Le Maroc a financé plus de 300 projets de réduction des risques entre 2016 et 2025, pour un montant supérieur à 408 millions de dollars, selon des résultats de la Banque mondiale rapportés par Barlamane. Les interventions ont porté notamment sur la protection contre les inondations, les systèmes d’alerte précoce, la cartographie des dangers et l’adaptation de la planification urbaine.
À mars 2025, les ouvrages structurels achevés protégeaient près de 700 000 personnes, dont environ la moitié étaient des femmes, toujours selon la même source. Les programmes de prévention auraient bénéficié plus largement à plus de 36 millions de personnes. Ces données décrivent un déplacement progressif de l’action publique, de la réaction après sinistre vers l’anticipation des pertes.

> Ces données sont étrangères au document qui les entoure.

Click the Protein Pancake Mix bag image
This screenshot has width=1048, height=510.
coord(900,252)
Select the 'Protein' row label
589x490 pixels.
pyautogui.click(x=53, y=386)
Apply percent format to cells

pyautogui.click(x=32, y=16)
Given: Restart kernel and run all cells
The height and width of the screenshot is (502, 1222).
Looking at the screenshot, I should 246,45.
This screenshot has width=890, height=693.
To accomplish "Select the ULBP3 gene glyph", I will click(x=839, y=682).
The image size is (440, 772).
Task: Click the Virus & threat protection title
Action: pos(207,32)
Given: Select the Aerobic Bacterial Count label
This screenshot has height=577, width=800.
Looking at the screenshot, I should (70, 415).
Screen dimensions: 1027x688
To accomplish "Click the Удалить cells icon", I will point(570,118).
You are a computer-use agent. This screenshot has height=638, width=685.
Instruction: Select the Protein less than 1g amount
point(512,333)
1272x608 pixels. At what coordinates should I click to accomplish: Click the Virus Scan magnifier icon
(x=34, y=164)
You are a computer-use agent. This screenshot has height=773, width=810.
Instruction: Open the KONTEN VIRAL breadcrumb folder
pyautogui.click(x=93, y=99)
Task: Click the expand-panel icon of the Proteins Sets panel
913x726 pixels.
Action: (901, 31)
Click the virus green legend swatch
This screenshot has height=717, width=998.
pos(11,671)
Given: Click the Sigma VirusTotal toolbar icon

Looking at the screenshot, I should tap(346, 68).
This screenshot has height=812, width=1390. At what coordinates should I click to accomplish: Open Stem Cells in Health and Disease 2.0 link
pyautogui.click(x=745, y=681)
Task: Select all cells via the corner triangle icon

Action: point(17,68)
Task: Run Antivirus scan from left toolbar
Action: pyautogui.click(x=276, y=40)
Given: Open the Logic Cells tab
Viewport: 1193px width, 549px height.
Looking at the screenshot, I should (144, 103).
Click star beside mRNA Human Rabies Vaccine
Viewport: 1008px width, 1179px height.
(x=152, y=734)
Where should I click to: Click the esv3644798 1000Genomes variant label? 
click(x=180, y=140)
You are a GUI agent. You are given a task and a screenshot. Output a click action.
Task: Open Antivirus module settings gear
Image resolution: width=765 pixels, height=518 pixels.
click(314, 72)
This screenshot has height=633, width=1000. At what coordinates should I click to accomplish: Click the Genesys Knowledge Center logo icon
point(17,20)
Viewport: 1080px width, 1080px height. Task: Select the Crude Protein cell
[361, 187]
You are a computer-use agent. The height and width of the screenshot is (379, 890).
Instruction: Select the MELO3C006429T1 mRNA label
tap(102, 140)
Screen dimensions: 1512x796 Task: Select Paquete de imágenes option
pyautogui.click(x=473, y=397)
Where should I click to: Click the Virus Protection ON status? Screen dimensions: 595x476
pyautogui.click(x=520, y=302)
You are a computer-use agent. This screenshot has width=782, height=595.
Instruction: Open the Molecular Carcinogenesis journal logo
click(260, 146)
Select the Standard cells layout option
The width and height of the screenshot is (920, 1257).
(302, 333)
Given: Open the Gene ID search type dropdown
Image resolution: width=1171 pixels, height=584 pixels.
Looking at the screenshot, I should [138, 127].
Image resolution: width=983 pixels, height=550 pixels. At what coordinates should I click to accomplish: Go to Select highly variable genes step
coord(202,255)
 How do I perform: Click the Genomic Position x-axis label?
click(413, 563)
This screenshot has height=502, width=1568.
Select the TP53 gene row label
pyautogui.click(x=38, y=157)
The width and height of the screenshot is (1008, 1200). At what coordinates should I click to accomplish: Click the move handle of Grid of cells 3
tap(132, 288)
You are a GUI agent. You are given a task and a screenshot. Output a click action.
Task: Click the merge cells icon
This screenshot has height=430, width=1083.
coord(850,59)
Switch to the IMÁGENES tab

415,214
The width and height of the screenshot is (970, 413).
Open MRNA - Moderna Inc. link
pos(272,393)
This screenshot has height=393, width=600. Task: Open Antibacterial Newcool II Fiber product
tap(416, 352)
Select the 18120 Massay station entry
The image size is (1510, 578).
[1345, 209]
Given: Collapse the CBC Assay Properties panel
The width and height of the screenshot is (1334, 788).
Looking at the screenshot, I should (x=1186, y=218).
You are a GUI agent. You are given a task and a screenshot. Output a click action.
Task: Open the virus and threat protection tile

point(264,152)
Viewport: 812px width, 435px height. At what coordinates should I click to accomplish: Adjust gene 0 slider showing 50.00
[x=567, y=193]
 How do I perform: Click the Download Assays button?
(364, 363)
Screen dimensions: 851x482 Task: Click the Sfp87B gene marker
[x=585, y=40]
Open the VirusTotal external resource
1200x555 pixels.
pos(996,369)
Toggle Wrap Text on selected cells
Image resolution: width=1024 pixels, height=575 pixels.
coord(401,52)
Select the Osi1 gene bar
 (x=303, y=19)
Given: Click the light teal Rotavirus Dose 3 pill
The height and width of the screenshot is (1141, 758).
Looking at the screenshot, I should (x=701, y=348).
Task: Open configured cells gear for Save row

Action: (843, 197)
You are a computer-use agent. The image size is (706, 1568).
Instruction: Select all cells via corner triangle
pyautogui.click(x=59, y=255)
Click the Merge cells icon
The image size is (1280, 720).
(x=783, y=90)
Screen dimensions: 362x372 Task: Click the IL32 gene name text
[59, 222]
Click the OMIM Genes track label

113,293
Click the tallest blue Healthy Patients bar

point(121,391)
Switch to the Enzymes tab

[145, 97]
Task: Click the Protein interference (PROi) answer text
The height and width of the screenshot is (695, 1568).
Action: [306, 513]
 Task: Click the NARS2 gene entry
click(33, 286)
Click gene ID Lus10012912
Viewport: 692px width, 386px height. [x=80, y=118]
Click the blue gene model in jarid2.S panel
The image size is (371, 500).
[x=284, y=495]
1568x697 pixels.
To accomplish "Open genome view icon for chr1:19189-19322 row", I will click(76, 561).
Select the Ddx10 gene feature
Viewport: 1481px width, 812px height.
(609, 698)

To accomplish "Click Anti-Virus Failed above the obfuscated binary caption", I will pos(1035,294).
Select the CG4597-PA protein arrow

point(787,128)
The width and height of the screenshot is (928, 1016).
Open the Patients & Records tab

Cette politique concerne directement les territoires marocains exposés aux séismes, aux crues soudaines et aux inondations. La question centrale est désormais l’efficacité locale des équipements et des alertes : couverture des zones vulnérables, entretien des ouvrages, compréhension des consignes et capacité des collectivités à les intégrer à l’urbanisme. Les chiffres nationaux donnent une mesure de l’effort engagé, sans remplacer l’évaluation de chaque projet sur le terrain.